The fixed income market loses its appeal in an environment marked by rising interest rates in the medium term and unattractive returns. As a consequence, investors are retiring from this class of more traditional assets and looking for profitability, assuming, of course, a little more risk. But, what if this trend was telling us something else?
For Kim Fournais, founder and CEO of Saxo Bank, fixed income markets are a glaring example of the slow adaptation to the digital age, in part because of the difficulty of operating digitally. “The full digitalization of fixed income markets requires cutting-edge technologies and a real will on the part of the financial institution to offer its customers better products and services,” he says.

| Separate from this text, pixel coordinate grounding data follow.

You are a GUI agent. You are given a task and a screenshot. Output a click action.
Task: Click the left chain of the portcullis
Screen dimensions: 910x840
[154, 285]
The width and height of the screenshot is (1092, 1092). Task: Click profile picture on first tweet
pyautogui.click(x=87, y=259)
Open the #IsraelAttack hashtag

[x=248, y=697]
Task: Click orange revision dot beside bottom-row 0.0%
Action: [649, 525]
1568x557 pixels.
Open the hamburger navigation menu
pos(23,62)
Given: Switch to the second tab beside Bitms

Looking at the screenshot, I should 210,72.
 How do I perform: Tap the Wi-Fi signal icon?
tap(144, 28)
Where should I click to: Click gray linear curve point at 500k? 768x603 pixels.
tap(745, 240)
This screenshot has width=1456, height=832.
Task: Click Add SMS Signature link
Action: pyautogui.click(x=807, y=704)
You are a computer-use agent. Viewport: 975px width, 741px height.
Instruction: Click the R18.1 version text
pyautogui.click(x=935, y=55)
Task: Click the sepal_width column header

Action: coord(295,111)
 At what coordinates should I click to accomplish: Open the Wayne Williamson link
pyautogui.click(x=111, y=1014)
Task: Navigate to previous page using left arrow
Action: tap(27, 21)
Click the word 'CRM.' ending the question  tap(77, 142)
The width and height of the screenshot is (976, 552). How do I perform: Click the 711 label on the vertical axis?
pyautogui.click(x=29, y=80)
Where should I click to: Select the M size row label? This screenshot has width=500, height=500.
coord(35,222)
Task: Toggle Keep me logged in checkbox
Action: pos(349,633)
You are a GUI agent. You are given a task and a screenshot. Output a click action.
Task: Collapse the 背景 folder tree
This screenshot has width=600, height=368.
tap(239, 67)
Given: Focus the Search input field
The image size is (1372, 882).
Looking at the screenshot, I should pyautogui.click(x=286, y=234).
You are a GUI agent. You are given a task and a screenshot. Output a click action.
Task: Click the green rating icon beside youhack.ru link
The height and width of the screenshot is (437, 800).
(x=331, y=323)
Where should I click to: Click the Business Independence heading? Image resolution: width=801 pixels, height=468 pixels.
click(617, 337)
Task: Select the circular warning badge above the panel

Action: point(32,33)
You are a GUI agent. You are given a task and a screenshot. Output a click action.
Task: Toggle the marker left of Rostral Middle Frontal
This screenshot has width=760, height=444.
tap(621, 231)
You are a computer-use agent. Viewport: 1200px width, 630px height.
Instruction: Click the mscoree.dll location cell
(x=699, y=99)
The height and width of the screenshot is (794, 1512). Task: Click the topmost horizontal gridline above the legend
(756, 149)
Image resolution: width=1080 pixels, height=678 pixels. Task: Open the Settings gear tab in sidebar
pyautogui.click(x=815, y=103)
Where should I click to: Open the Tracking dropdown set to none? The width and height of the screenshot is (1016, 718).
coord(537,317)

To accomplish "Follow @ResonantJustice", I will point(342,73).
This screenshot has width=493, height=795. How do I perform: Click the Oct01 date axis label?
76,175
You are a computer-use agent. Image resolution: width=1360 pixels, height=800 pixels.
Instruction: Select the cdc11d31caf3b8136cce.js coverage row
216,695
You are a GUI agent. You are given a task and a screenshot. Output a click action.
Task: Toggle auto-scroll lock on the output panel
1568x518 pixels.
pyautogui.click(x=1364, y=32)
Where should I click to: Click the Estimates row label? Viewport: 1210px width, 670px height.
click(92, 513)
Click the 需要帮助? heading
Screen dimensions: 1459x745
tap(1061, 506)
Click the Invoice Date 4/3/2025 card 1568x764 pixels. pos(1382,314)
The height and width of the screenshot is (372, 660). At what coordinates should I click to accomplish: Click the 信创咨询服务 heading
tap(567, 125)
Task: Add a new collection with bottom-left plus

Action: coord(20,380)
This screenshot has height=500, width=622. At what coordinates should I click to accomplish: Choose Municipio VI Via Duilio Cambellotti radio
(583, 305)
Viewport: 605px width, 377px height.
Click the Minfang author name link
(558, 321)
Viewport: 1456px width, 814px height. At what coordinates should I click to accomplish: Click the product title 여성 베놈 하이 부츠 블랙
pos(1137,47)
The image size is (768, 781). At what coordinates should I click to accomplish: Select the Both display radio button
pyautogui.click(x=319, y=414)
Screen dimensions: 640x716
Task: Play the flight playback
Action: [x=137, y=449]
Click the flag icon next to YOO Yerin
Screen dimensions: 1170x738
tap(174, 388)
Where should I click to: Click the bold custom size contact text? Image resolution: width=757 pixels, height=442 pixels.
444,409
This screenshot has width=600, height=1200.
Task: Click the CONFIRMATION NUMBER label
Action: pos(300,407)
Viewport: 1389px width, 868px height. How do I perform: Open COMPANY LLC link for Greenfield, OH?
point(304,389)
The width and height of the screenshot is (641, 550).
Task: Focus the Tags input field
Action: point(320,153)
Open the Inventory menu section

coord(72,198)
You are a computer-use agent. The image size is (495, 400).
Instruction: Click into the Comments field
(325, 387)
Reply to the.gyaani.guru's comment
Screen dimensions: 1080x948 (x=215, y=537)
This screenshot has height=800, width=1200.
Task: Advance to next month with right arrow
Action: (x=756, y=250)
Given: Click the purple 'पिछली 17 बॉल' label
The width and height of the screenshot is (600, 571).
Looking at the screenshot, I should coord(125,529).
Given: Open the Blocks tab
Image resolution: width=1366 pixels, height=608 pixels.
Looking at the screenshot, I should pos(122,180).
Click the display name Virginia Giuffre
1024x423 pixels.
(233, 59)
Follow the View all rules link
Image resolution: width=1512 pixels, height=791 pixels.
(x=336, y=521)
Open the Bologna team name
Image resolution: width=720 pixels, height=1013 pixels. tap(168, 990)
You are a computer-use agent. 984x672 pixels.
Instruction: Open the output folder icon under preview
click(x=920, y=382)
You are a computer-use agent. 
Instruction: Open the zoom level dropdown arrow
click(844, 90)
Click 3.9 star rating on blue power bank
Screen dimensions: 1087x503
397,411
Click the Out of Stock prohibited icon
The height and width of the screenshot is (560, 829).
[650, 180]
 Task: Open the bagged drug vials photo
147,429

In his opinion, for a long time, large institutional investors have had broad access to digital fixed-income operations, but operating fixed-income via platforms was not available to all investors. In this regard, he argues that, to date, “most fixed-income investors continue to have a strong dependence on telephone trading to buy and sell fixed-income products based on indicative price estimates within an opaque market. they often operate with a bank’s own book. We may see digital front-end when buying or selling fixed-income products online with the bank, but it is most likely that the operation is still carried out by telephone, as was the case in the foreign exchange market in the United States. 90’s”.
In response to this technological trend and in order that the investment in fixed income is not left behind, Fournais highlights the work done by his entity: “We have worked in a fixed income trading platform with a fully digital value chain that, thanks to a robot, it looks for the best price among 40 suppliers of fixed income products worldwide, which means that customers receive the best available price, offered by one of the leading international banks or liquidity providers. “
The platform offered by Saxo Bank allows investors to decide if they want to continue operating based on indicative price estimates provided by a single bank or otherwise prefer to have access to the best possible price among 40 sources of liquidity that include some of the financial entities biggest in the world.
“The industry has made great strides in the democratization of capital markets, but there are still high walls to be demolished, obsolete business models to be questioned, and we have to continue to transmit to the world everything we can offer and why it is so important for investors and traders, “says Fournais.